READING PASSAGE
:::

# Why are MLB/MLBPA and VF Imagewear/Majestic able to sell imports?



## rawbhaze (Jan 29, 2011)

I'm curious as to how particularly the MLBPA is able to license and deal with VF Imagewear (parent company of Majestic) who is then having the apparel made overseas.

What happened to the golden union rule of any union goods being made in a union shop in the USA from Made In USA materials?

Why do the supposed rough and rugged, blue collar and pro USA union workers in New York, Boston, Detroit, etc. buy and wear this imported crap that is being pimped out by another union?


----------



## kimura-mma (Jul 26, 2008)

rawbhaze said:


> I'm curious as to how particularly the MLBPA is able to license and deal with VF Imagewear (parent company of Majestic) who is then having the apparel made overseas.


When Majestic took on the exclusive license, all Authentic Collection products had to be made domestically. That was a major reason why Majestic got the exclusive license. In fact, they were contractually obligated to produce the uniforms in Majestic facilities in PA. I'm not sure if imported materials were allowed, but the cut and sew work had to be done domestically. But that original contract expired in 2009, they are now in the extended deal which was negotiated by VF. So I'm not sure if the same rules apply.



rawbhaze said:


> What happened to the golden union rule of any union goods being made in a union shop in the USA from Made In USA materials?


Licensees are free to produce the goods anywhere they want. The licensor can place restrictions if they want, but I don't believe MLB does.



rawbhaze said:


> Why do the supposed rough and rugged, blue collar and pro USA union workers in New York, Boston, Detroit, etc. buy and wear this imported crap that is being pimped out by another union?


Most people are probably able to create a separation between the unions they support and the team apparel they wear. I'm sure there are people who care enough to only wear Made in USA clothes. But I'm sure there are plenty of people who buy team jerseys without ever looking at where it's made.

There would be a bit of irony of someone wanting a Mariano Rivera jersey, but would only wear it if it were Made in USA. (For anyone not getting the irony, Mariano Rivera is from Panama).


----------

:::

QUESTIONS ON THE MATERIAL
1. According to the thread on MLB apparel, in what year did Majestic's original contract expire?
2. Rewrite the part of the thread on MLB apparel from "When Majestic took" to "same rules apply.", changing "PA" to "Pennsylvania".
The material that comes next is from a separate source, not from the thread on MLB apparel.

STORED DATA
:::

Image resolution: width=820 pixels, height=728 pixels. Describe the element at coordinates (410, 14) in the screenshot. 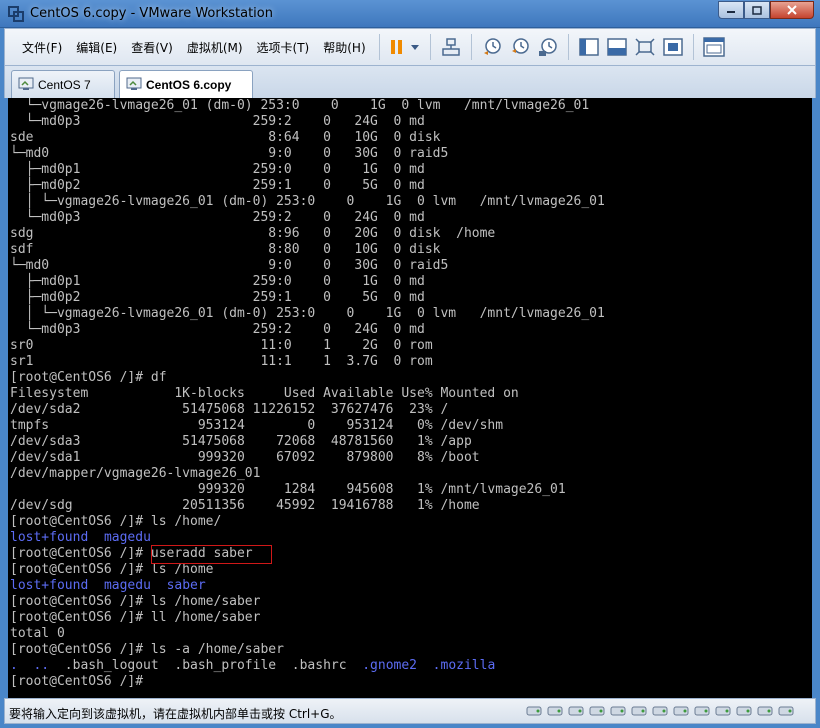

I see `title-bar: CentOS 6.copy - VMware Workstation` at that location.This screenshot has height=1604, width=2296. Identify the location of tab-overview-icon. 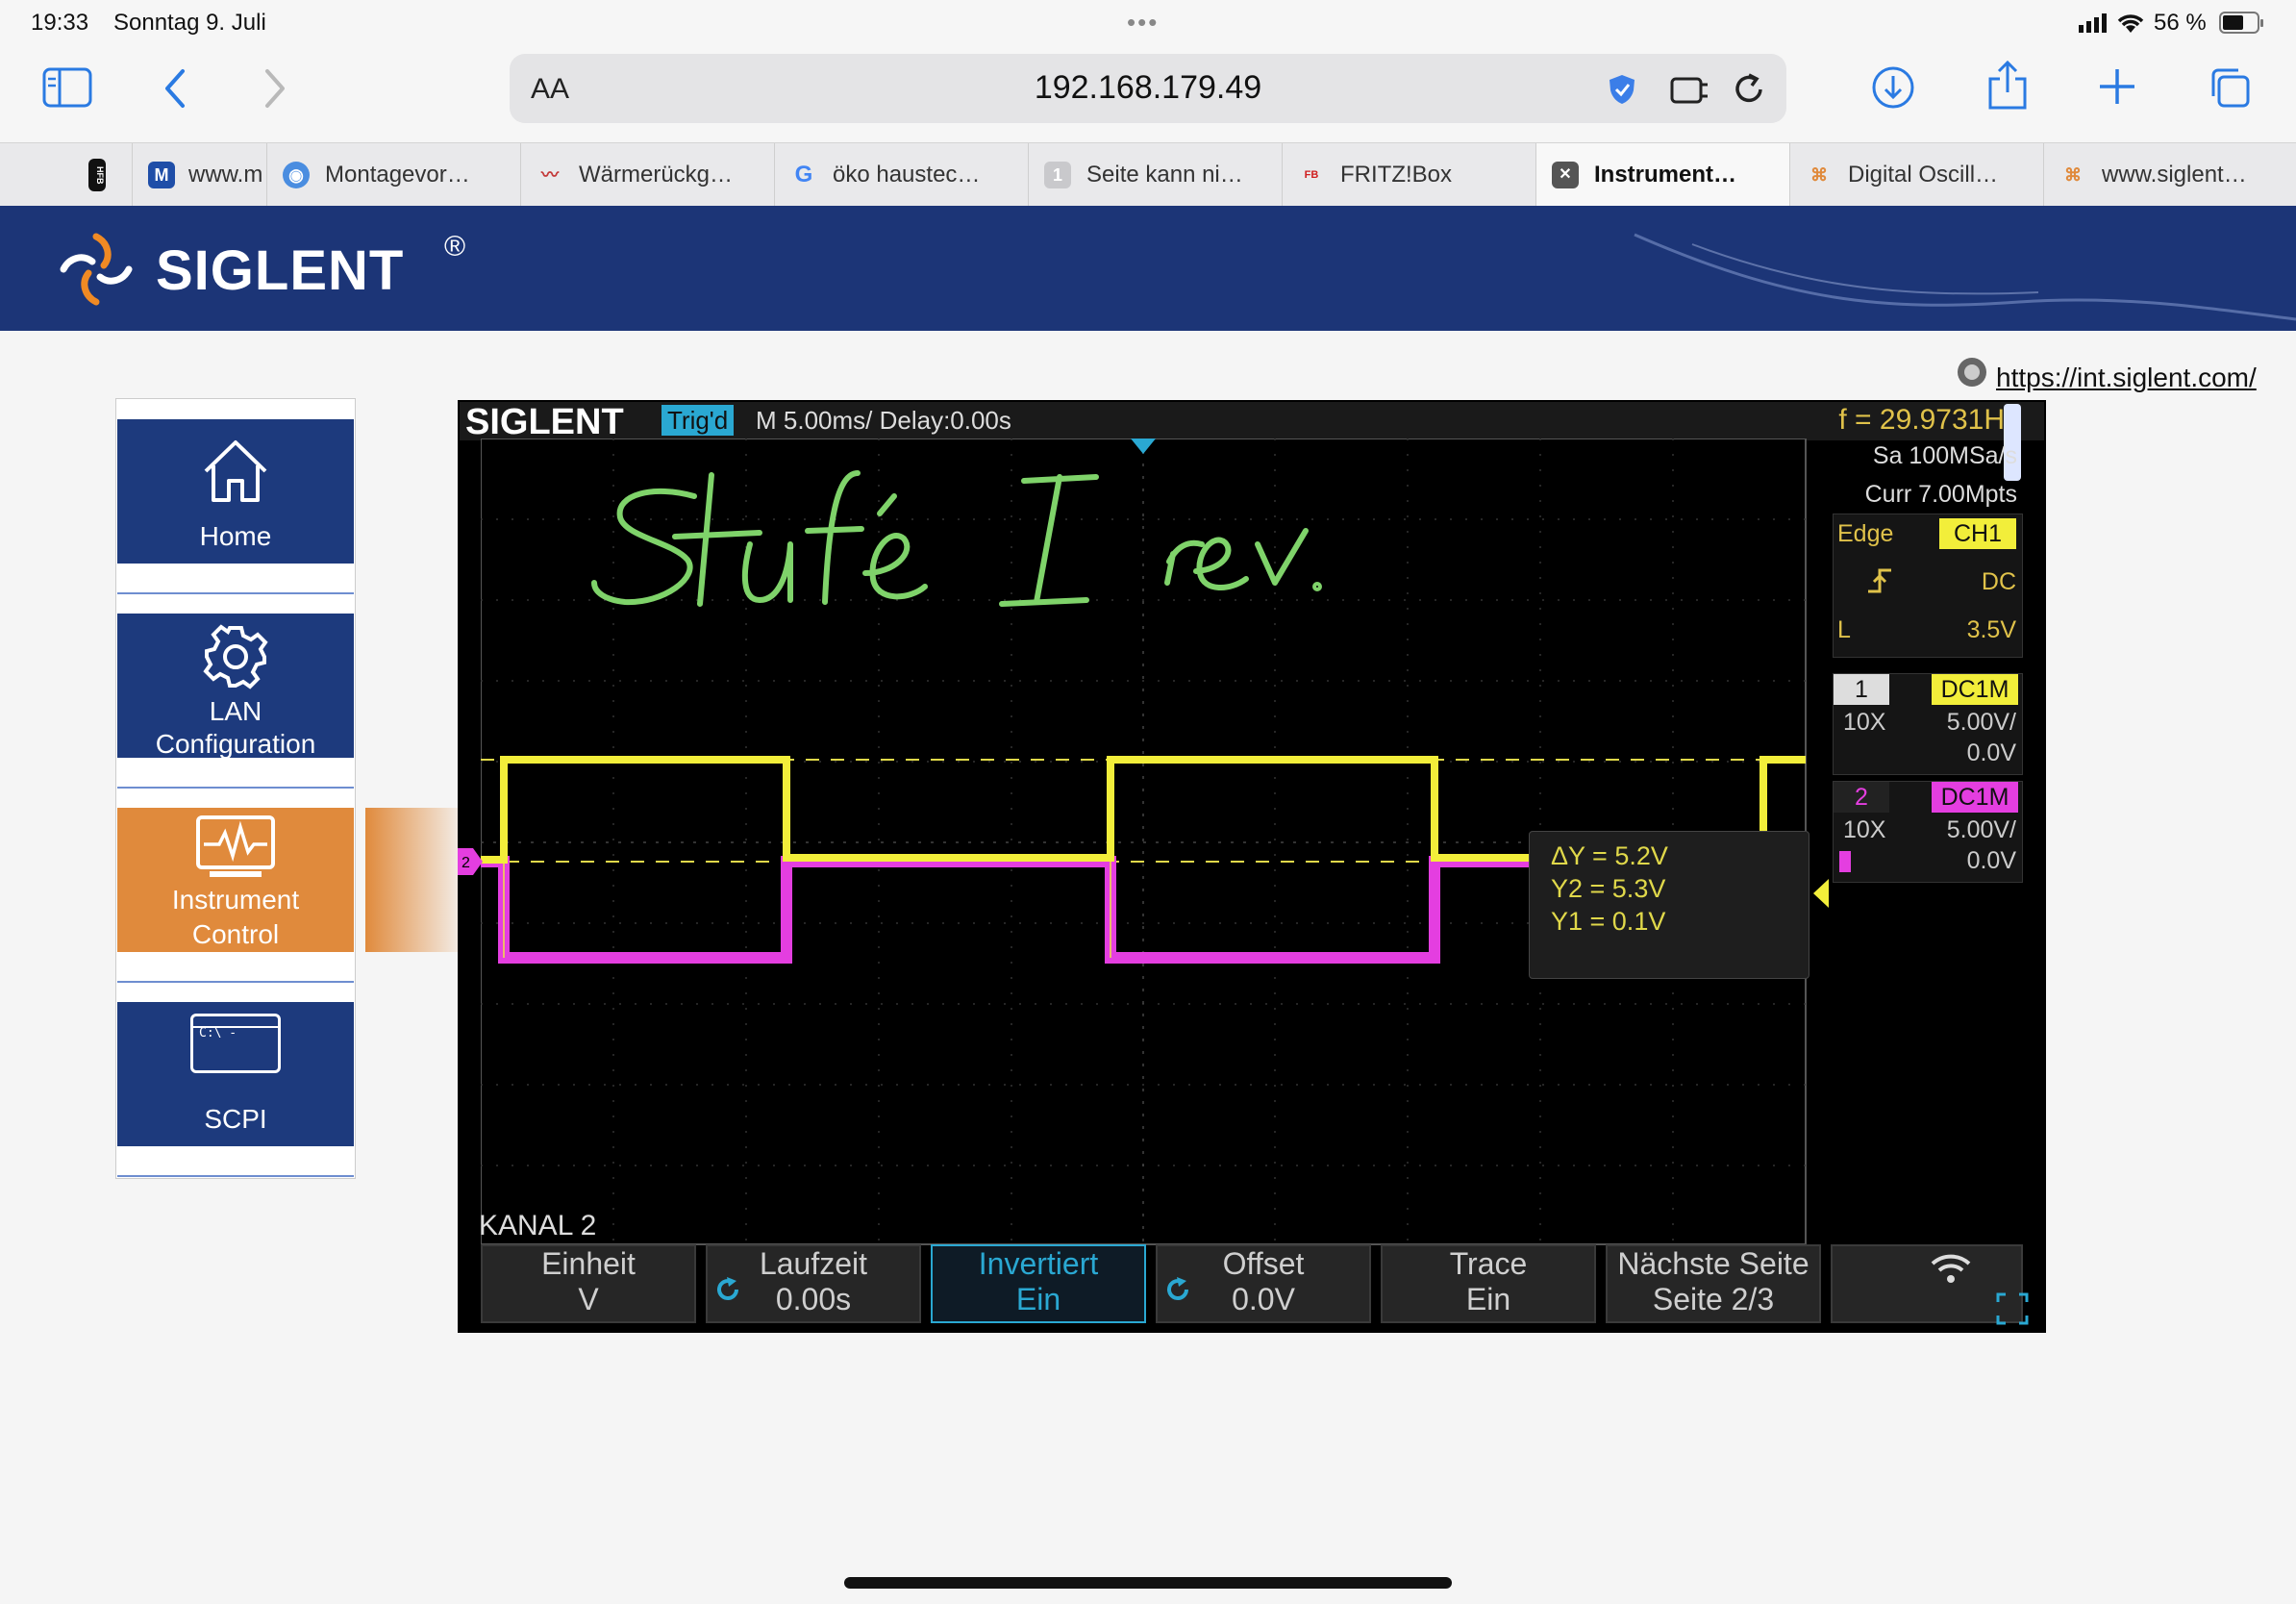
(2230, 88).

:::

PER-TASK OUTPUTS
1. 2009

2.
When Majestic took on the exclusive license, all Authentic Collection products had to be made domestically. That was a major reason why Majestic got the exclusive license. In fact, they were contractually obligated to produce the uniforms in Majestic facilities in Pennsylvania. I'm not sure if imported materials were allowed, but the cut and sew work had to be done domestically. But that original contract expired in 2009, they are now in the extended deal which was negotiated by VF. So I'm not sure if the same rules apply.